Gender in Rooms

June 6, 2010
By Anonymous

Both my room and Julia’s room lightly fit into masculine or feminine stereotypes, but they can be easily fit into other places. Julia’s room is “creamsicle orange”, while my room is a darker, more boy-associated color. They are both messy, yet mine has more distractions on the walls, adding to the stereotypical messiness of a boy. All of these things could easily belong to another stereotype, my room could be distracting because I am a person with a lot of ideas and loves to put them on the wall, Julia’s room could appear neater because she is never there, there are many possible excuses for why our rooms look the way they do.
I have circus posters on my walls, and that may be seen as feminine, because circus is associated with dance, and dance is considered feminine. I don’t know why that is. I can remember seeing things on TV. About how dancing was for girls since I was a little kid, so I was always afraid to take any kind of dance class, but I loved watching the circus. I think that circus is associated with dance because it involves performing and showing emotion like dance. Typically, that would be considered feminine because stereotypically men don’t show emotion as much as women do. That is probably why its “ok” for men to play sports; because all they have to do is show physical strength and they are achieving the goal of the sport. To do dance or circus, one must show physical ability and perform (or “show emotion”) and they have achieved the goal. Men know that circus takes a lot of physical strength, just as much as any sport, but aren’t always as willing to participate in it as women are, especially in the more dance-like disciplines like trapeze. The fact that showing emotion in men is considered bad has never made sense to me. When people think its feminine to do school plays because of acting and showing emotion, I have always thought “well, don’t you like movies and TV? All of those actors show emotion!” Because I have felt that way, I don’t have a problem with the circus. I also don’t care when people try to say circus is feminine, all I have to do is something amazing and they shut up.
There is no object in either my room or Julia’s room that can be seen as only masculine or feminine, just the way they are arranged or described can give that sense. Julia described the color of her walls, as “creamsicle orange” which both Jordan and I thought was funny. We would have called it light orange, or just orange, and didn’t pay that much attention to visual detail. In the article “Teaching to the Testosterone” by Elizabeth Weil, she states that Japanese researchers found that “Girls’ drawings typically depict still life’s of people, pets or flowers, using 10 or more crayons…boys… draw action” (82). She goes on to say that boys have been found to pay more attention to action and girls to details, which is supported by Julia’s statement. When I heard Julia say her walls were “creamsicle orange” I immediately thought that that was a feminine color. Yet if you described the color of my walls using more than just green (with perhaps the words light or dark) you might think it’s a feminine color as well.

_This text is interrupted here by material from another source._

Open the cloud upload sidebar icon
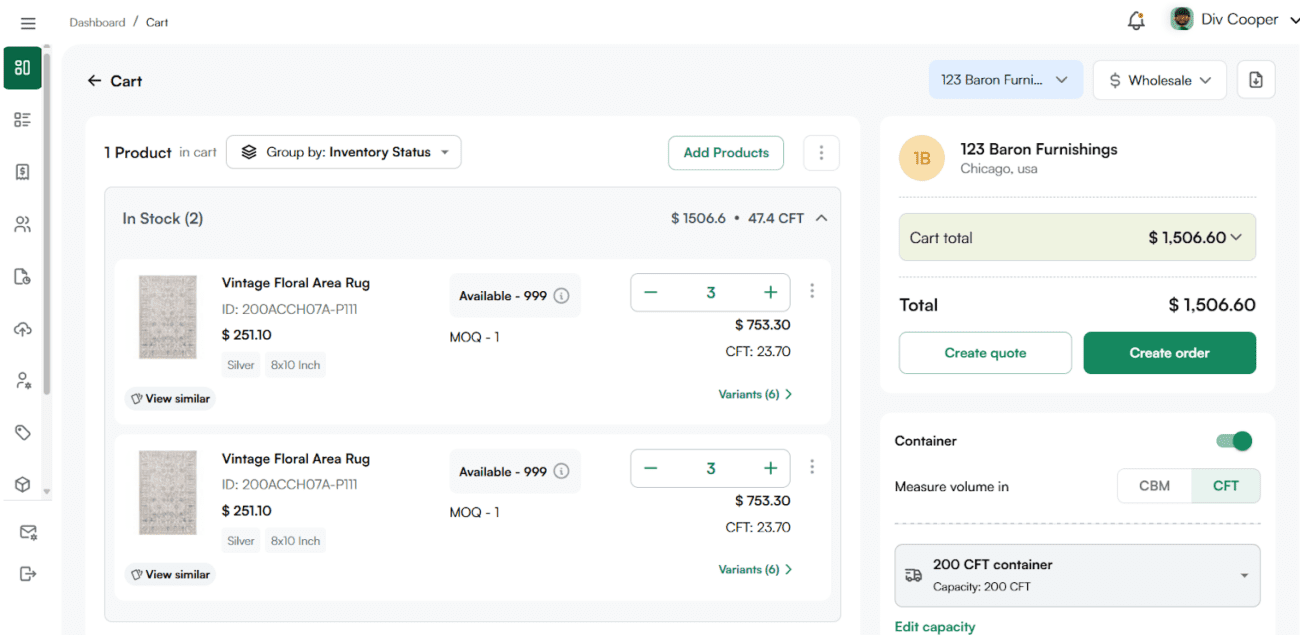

Alan Johnson states in “Gender Knot” that in male-identified societies “core cultural ideas about what is considered good, desirable, preferable, or normal are associated with how we think about men and masculinity.”(15). In my room, there is nothing that has to do with cultural ideas about what is considered good based on masculinity, its all about me. The pictures and paintings on the walls are all things I made, my dad made, or that I enjoy doing. There are no pictures of male role models such as sports figures or celebrities doing what society says is masculine, just pictures of me juggling.
Wm S. Pollack states in “Real Boy’s voices” that boys are “forced to fit into rigid and cruel school cliques”(31). I feel that it can be seen in my room that that is not so. There is nothing in my room that identifies me as anything seen in a high school, no sports things to suggest jock-ness, nothing hipster-like or band geeky, just things. A person’s room describes who they are on the inside, not who they are in school.